→ **WHAT THE TASK REQUIRES**: From the data below, pull out each line that contains the word "height".

╭──

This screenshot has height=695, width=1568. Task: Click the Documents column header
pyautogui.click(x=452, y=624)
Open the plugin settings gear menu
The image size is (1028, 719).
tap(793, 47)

╰──

→ **SOLVED PROBLEM**:
This screenshot has height=695, width=1568. Task: Click the Documents column header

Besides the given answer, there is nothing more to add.